START Input for this task

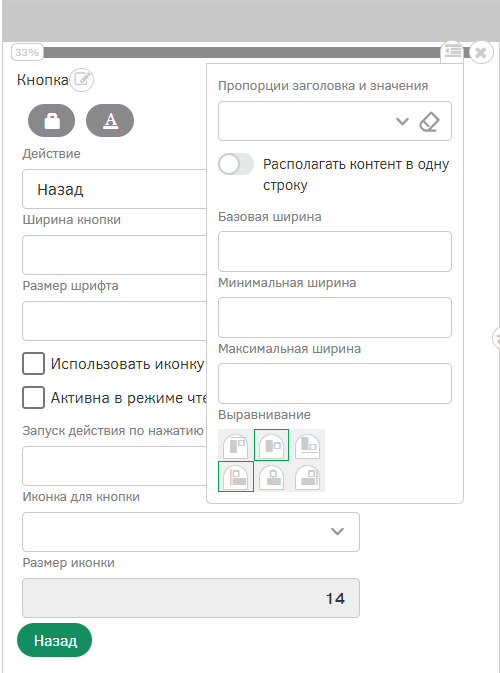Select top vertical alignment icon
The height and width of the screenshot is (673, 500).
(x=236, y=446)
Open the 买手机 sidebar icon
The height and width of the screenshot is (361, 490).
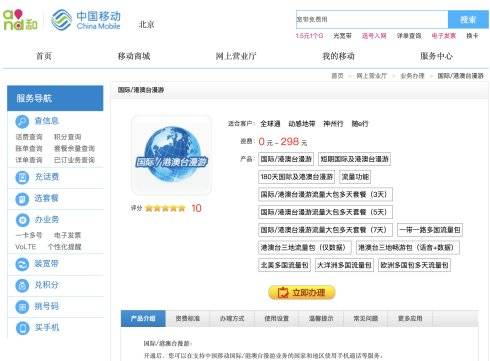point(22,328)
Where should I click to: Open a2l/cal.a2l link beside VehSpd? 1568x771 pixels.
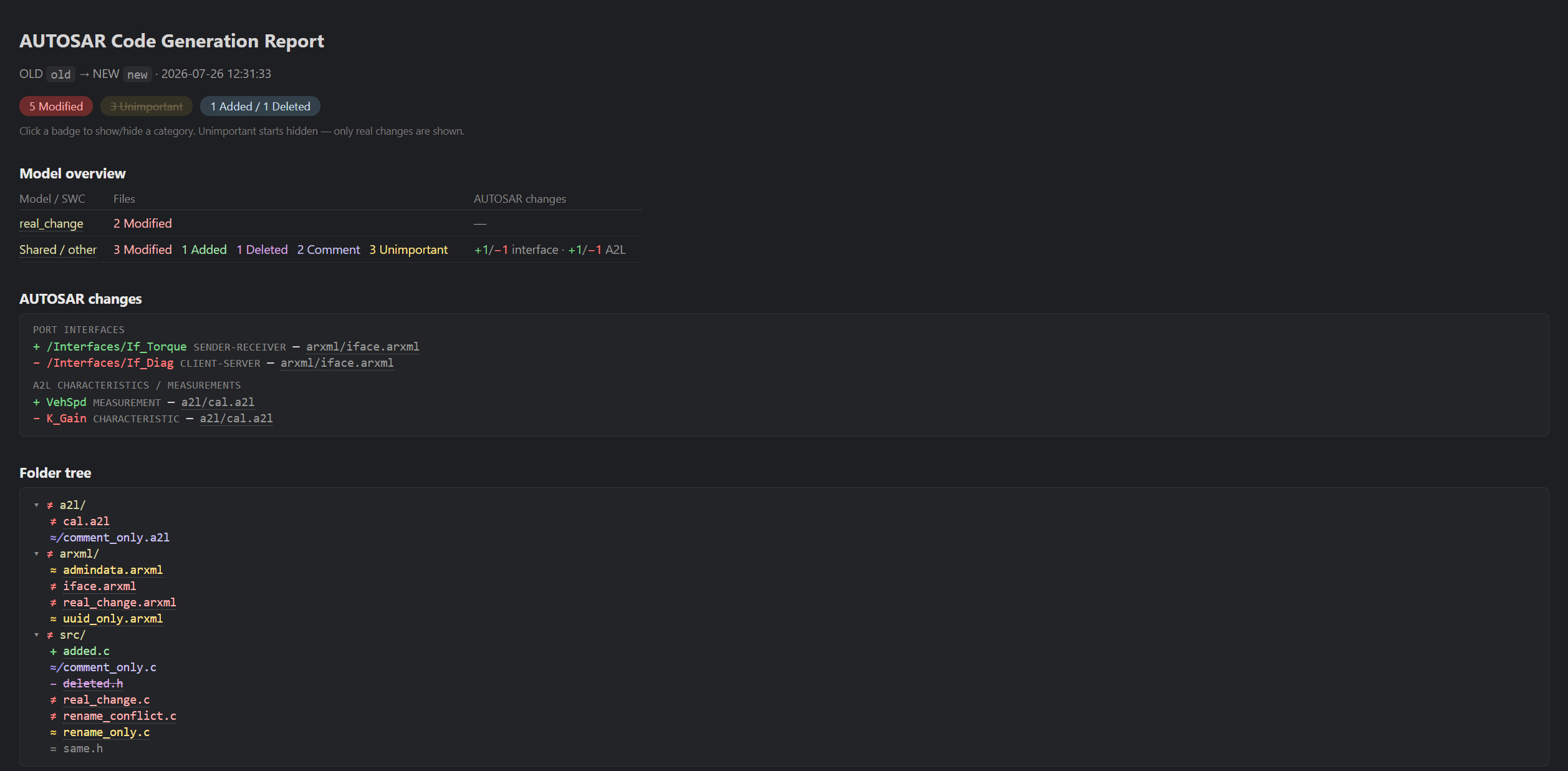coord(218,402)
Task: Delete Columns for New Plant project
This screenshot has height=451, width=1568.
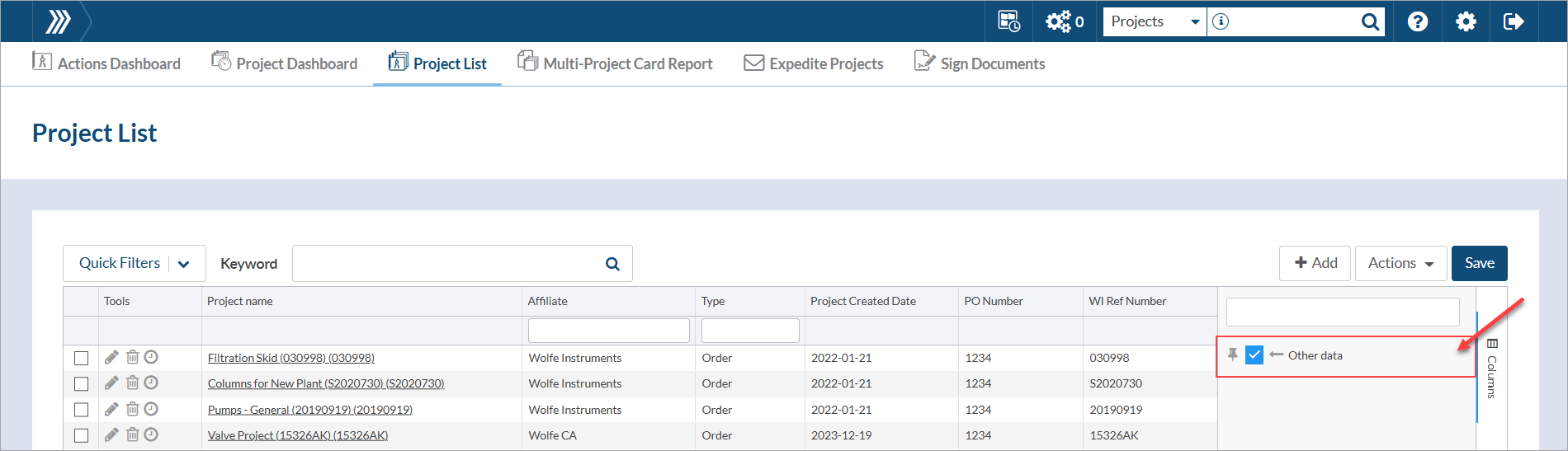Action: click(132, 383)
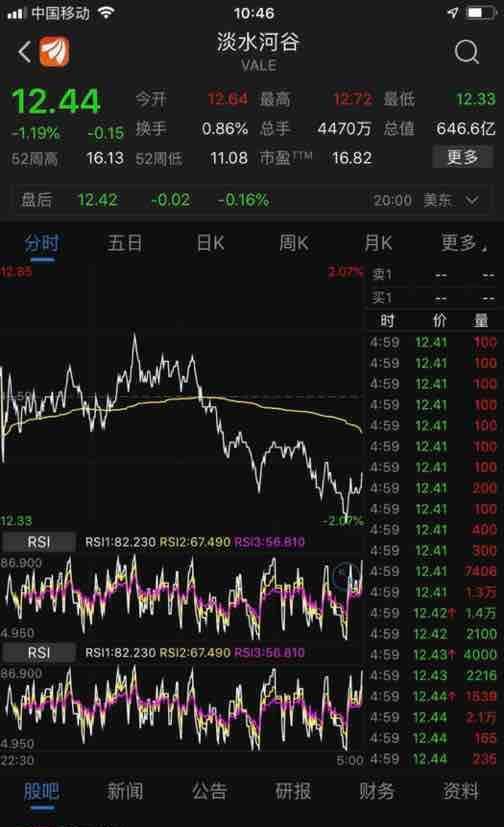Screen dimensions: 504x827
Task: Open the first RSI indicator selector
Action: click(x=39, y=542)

END Input for this task

▸ **Task**
Copy needed, without pictures: the lines of the listing above from the line containing "The height and width of the screenshot is (361, 490)." up to and including the line containing "Task: Delete Columns for New Plant project", set down exactly.

▸ **Written reply**
The height and width of the screenshot is (361, 490).
point(22,328)
Where should I click to: Open a2l/cal.a2l link beside VehSpd? 1568x771 pixels.
coord(218,402)
Task: Delete Columns for New Plant project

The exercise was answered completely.